Research:: Data Stream Analysis and Clustering

Number of connected devices is steadily increasing and these devices continuously generate data streams. Real-time processing and analysis of data streams has many challenges [review paper]. We have developed

  • a data stream clustering method and 
  • a data stream analysis platform to explore and prototype machine learning solutions. 

We are taking part of the SmartHome consortium of 18 companies and 5 universities lead by Arcelik/BEKO to develop and implement a digital platform for smart homes.

Online Embedding and Clustering of data Streams (EmCStream) 
Clustering is one of the most suitable methods for real-time data stream analysis, because it can be applied with less prior information about the data and it does not need labeled instances. Data streams may often contain concept drift. Concept drift is the unforeseen change in the properties of the input data instances of a data stream and it is a data stream specific problem. In order to cluster successfully data stream instances, concept drift should be detected and adapted. To this end, we describe a data stream clustering method that continuously embeds the input data and make their visualization possible. Moreover, our method successfully detects, informs and adapts concept drift.
Our method, online embedding and clustering of data streams (EmCStream) continuously embeds high dimensional input data into two dimensions and clusters the embedded data using k-means algorithm. It continuously checks for concept drift and when a concept drift occurs, the method detects and automatically adapts concept drift. We have evaluated EmCStream against two popular, baseline stream clustering algorithms, DenStream and CluStream on both artificial and real data streams  based on the adjusted rand index and purity, as the clustering quality metrics. Implementation of EmCStream is available online at https://gitlab.com/alaettinzubaroglu/emcstream with all other supplementary resources such as datasets.

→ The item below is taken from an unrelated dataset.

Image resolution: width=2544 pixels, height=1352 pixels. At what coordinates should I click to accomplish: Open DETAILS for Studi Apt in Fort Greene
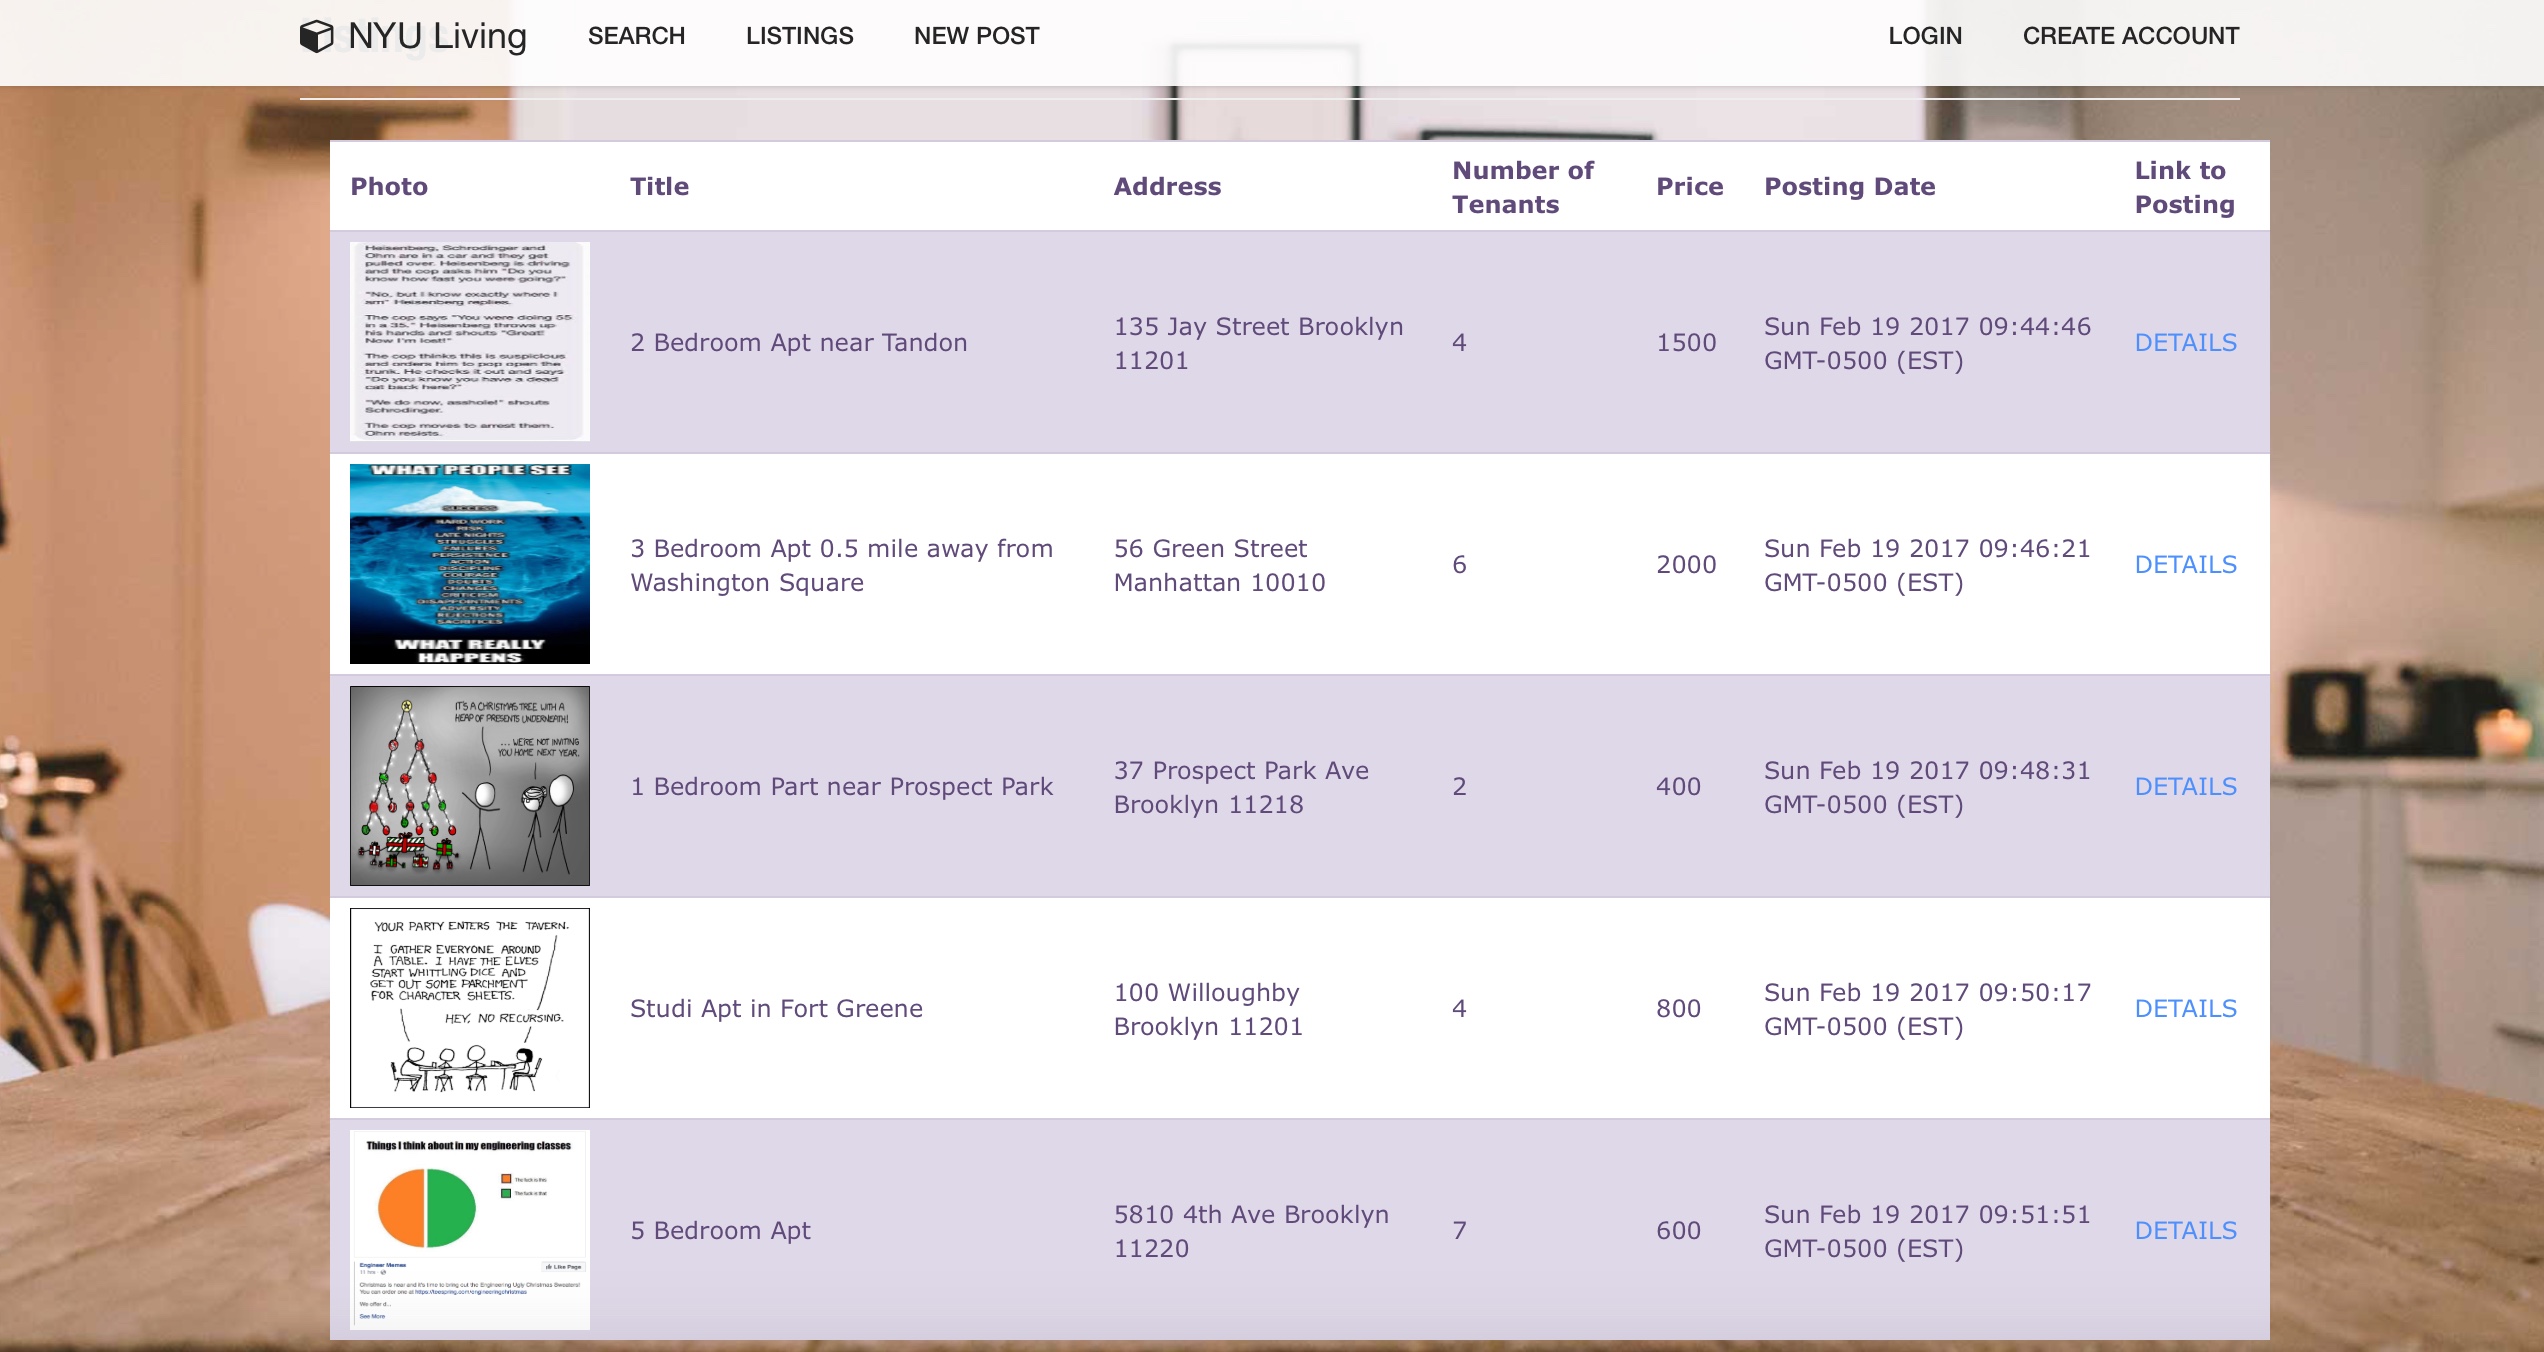click(2185, 1009)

Easy Streaming Data Analysis Tool (ESTRA) 
ESTRA is designed with the aim of creating an easy-to-use data stream analysis platform to explore and prototype machine learning solutions on various datasets. ESTRA is developed as a web-based, scalable, extensible, and open-source data analysis tool with a user-friendly and easy to use user interface.  ESTRA comes with a bundle of datasets (Electricity, KDD Cup’99, and Covertype), dataset generators (Sea And Hyperplane), and implementations of various analysis and learning algorithms (D3,  Hoeffding  Tree,  CluStream,  DenStream,  kNN,  k-means,  and  StreamKM++). Moreover,  ESTRA  provides  an  easy  way  to  investigate  various  properties  of  the datasets  and  to  observe  the  results  of  executed  machine  learning  algorithms.   ESTRA’s straightforward and clean architecture with open source tools allows it to be extensible.  Used libraries and frameworks in ESTRA such as React, Python and Scikit-Multiflow are popular open source tools with broad community support and exten-sions.  ESTRA’s capabilities of easy prototyping and exploring machine learning solutions are demonstrated by repeating the machine learning experiments performed in various studies.